The intuition of the cultural object is double: the sensitive intuition of the substrate and the emotional/rational intuition of the value. In other words, the substrate is a datum of perception external to the substrate, directly captured by our sight, our hearing, or our touch, while the value to value is directly captured by our reason or emotions.

The sense of a cultural object is the objectified valuation of the substrate.  Beyond the substrate, cultural objects refer to the object itself as well as the behaviour or human conduct applied to it. Therefore, the epistemological act in cultural objects is peculiar because it is not an act of apprehension, but an act of taking a position by the knowing subject.

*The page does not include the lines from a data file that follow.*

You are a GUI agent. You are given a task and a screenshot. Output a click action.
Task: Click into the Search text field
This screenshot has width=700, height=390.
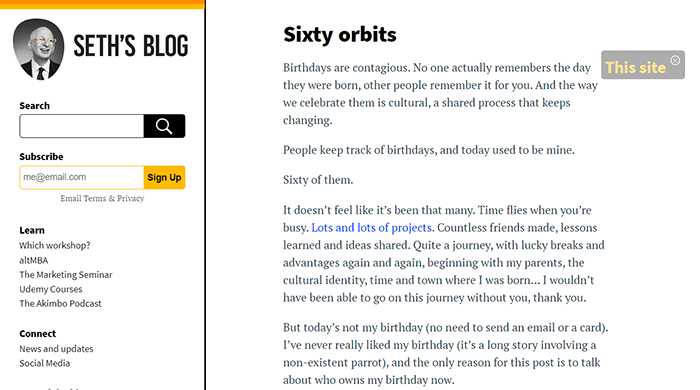82,126
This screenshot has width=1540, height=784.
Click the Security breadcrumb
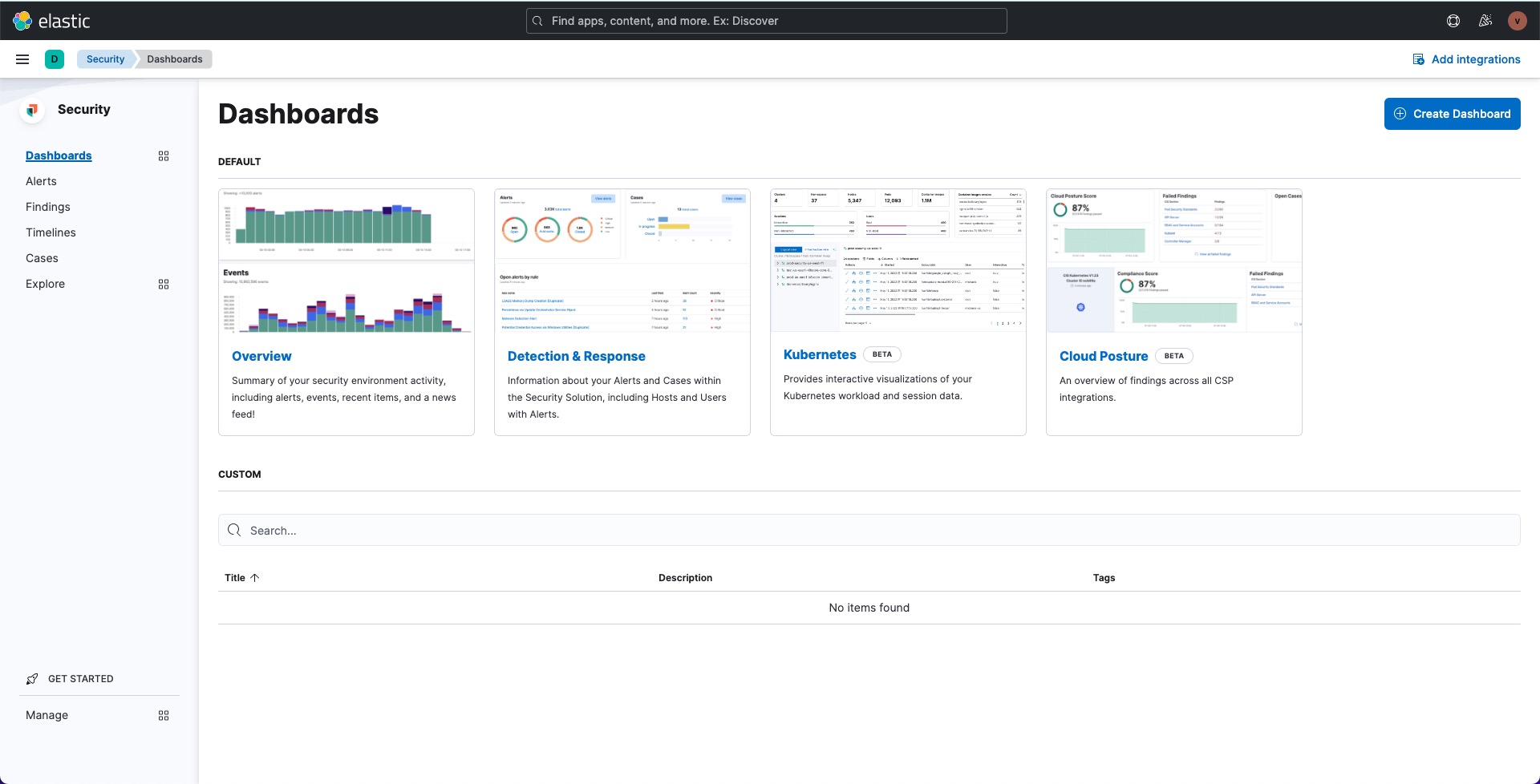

For this reason, with regard to the cultural object, it implies always “seeing” them with some position (whether we acknowledge this or not, whether we are aware, self-conscious or not).

The epistemological act or act of consciousness is called understanding.  To understand is to know the meaning of something in its “being” when it is being.

Every valuation contains self-awareness, unlike what happens with intellection and explanation. That is to say, every valuation of something when it assigns some axiological quality also contains the consciousness of value with its reference to the subject for whom it is valued.  For example, when we see a landscape with our physical eyes, the consciousness of what is seen does not integrate with the consciousness of seeing. In fact, there is a field and nothing more, requiring an act of reflection to add to the seen the awareness of seeing.  On the other hand, if we value that same landscape as beautiful, we feel, contemplating it as a presence as integral spectators because its beauty verifies our spirit. 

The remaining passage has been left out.